In 1926 William Morris established Morris Motors Ltd., initially to consolidate his manufacturing activities, absorbing companies who had been his principal suppliers, among them Morris Engines Limited (formerly Hotchkiss of Coventry), Osberton Radiators Limited, and body makers Hollick & Pratt Limited.
Over the next ten years or more Morris Motors Ltd continued their acquisition/consolidation drive, absorbing several companies, among them car manufacturers MG, Riley, and Wolseley as well as a number of his major component suppliers.
To be better able to compete, Morris formed the Nuffield Group, which included Morris, MG, Riley, and Wolseley, with these companies collectively responsible for about 50% of the total of production of UK cars in the late Thirties, in the years preceding the outbreak of World War II.
While Morris produced both large and small family saloons, they enjoyed most of their success on the small family car sector, with their Morris Eight and Ten top sellers in the UK during the post-Second World War years.
Morris, like most of their competitors, took their time to get back into gear after the war, relying on the pre-war models to meet the emerging demand for new cars.
However, Morris had plans for the Fifties, and they got under way in late October 1948, as the eagerly awaited Earls Court motor show in London opened its doors to the public so that they could cast their eyes upon three entirely new models: the Minor, the slightly larger Oxford, and the Six.

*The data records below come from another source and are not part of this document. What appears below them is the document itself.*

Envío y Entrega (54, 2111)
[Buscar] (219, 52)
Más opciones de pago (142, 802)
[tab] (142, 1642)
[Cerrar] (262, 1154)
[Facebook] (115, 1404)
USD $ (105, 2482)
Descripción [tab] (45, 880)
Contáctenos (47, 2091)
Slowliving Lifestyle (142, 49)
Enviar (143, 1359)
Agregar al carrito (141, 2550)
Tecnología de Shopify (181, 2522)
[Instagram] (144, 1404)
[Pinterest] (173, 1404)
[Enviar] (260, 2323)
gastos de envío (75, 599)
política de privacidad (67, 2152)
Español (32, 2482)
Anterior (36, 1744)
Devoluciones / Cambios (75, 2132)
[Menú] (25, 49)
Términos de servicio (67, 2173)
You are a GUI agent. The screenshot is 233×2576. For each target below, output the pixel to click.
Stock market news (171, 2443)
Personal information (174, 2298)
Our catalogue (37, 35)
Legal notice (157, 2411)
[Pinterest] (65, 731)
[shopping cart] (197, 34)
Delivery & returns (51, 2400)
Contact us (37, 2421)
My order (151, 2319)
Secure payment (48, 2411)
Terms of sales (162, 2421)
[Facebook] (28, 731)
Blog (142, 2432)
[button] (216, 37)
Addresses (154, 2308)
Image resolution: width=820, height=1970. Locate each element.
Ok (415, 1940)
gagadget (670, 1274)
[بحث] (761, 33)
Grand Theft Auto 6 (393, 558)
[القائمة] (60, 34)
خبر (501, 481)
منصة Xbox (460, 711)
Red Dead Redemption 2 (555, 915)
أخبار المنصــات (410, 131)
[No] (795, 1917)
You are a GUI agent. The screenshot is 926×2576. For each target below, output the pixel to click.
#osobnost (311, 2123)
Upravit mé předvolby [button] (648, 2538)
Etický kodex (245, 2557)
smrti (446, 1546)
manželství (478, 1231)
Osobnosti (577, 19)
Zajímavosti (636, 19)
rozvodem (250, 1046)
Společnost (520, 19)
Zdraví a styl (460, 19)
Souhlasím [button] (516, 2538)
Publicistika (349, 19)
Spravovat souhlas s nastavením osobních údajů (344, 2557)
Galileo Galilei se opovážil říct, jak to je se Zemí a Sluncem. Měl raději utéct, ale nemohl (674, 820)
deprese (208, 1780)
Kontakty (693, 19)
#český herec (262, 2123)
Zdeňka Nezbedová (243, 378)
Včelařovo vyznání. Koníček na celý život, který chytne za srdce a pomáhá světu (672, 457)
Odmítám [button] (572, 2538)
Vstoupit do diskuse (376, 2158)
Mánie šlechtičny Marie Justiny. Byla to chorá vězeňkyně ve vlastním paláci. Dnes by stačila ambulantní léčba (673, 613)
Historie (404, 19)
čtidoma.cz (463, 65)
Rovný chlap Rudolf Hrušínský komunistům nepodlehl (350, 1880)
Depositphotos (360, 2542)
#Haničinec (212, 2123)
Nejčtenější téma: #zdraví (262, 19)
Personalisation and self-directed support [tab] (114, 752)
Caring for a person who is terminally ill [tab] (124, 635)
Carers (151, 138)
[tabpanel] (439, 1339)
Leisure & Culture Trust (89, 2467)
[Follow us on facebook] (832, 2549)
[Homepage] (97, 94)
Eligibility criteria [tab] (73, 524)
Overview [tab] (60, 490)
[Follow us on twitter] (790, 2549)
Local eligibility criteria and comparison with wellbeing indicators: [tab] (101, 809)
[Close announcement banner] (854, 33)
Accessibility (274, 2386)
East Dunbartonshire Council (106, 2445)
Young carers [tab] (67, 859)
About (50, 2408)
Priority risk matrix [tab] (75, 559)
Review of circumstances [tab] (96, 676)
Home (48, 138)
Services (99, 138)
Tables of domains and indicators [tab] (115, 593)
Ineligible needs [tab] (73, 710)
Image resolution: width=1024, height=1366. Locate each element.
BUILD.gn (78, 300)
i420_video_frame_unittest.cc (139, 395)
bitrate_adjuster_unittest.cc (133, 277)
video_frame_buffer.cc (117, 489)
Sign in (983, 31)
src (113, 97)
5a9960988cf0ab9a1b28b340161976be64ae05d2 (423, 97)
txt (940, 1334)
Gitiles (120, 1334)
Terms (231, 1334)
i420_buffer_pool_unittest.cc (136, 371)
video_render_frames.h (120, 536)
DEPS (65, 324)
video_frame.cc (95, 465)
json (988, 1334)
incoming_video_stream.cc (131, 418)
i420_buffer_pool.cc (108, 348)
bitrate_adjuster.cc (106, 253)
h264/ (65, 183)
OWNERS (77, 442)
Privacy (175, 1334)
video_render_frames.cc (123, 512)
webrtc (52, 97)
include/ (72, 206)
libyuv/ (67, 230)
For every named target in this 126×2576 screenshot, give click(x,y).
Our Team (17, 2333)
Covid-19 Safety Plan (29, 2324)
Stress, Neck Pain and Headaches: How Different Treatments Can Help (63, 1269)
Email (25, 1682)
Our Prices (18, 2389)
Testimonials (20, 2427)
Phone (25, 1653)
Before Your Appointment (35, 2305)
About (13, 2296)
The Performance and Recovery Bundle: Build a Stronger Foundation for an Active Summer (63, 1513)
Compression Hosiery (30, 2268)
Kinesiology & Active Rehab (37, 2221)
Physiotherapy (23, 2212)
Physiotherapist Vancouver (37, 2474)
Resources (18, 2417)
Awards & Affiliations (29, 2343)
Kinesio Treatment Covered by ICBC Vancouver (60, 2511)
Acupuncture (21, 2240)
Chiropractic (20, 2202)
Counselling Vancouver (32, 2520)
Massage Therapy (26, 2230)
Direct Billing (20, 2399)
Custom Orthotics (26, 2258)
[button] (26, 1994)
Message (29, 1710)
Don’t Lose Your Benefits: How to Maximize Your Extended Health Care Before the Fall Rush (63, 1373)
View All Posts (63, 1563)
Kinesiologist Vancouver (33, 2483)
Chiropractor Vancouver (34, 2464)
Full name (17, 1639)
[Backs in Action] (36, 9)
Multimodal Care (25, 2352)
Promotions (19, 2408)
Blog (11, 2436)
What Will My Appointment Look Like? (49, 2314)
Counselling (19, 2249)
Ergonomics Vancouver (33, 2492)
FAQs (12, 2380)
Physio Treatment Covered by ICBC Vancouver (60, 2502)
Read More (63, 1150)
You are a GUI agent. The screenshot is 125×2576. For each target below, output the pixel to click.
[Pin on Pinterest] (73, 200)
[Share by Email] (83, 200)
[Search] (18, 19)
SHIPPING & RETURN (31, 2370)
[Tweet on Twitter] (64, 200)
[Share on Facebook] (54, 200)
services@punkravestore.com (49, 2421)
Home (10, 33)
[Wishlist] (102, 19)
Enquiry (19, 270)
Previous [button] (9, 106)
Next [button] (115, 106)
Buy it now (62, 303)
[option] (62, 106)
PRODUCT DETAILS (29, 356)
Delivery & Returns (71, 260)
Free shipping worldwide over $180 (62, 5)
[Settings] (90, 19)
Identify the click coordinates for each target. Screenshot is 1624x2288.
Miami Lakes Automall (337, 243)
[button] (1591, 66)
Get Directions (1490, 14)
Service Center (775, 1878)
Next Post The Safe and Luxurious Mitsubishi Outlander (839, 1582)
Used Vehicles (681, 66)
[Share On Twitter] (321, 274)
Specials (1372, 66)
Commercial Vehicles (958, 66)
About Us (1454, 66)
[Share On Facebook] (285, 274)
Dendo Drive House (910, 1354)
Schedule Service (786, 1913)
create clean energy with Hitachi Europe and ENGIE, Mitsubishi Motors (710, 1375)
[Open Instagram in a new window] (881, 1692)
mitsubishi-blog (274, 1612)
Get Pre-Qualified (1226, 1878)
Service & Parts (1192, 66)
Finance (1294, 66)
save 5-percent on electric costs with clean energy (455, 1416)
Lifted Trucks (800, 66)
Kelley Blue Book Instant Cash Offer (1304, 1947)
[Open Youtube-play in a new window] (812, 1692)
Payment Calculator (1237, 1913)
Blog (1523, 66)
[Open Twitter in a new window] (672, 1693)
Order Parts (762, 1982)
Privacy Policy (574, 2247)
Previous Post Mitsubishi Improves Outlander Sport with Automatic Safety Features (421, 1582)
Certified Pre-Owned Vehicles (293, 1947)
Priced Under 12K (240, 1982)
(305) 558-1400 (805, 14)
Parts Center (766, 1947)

All of these new models had been designed for Morris by the famous designer Alec Issigonis (who would later go on to create the Mini for BMC). Issigonis’s offerings had an extremely modern look, recognized by the UK motoring media to be well ahead of their time. These new models, as well as others that followed from Morris in the early Fifties, sold very well. At that point, it appeared that the Nuffield Group, with William Morris, then still in his Fifties could do no wrong and would remain at the top of the leading independent UK car manufacturers of the decade. That is the reason why the industry was shocked in 1952 when the news began to break that the Nuffield Group was to merge with their previous archrivals, Austin, and Austin-Healey to form the British Motor Corporation. In the process BMC became the largest car manufacturer in Europe. With the merger came the almost inevitable interchange of engines and other parts between marques and complete bodies were “badge engineered”, in other words, marketed under another marque's badge after being after some minor cosmetic changes, to make it stand out just a little.Austin’s firebrand managing director Leonard Lord was handed the tumultuous task of running BMC, which led to Austin's domination of the organisation, with Morris Motors' influence within the company gradually diluted. It did not take too long before Austin became little more than an operating subsidiary of BMC, with the Nuffield brands, the fruit of William Morris’s rich imagination, powerful drive and vision finally fading into history by the mid-Sixties. William Morris, by that time Lord Nuffield, during the Fifties gradually wound up his activities at BMC, in his later years preferring to concentrate on his considerable philanthropic activities. He passed away in 1963, at the age of 86. Lord Nuffield will be remembered as one of the most hard-driving and innovator pioneers of the auto industry in the United Kingdom of the Twentieth century.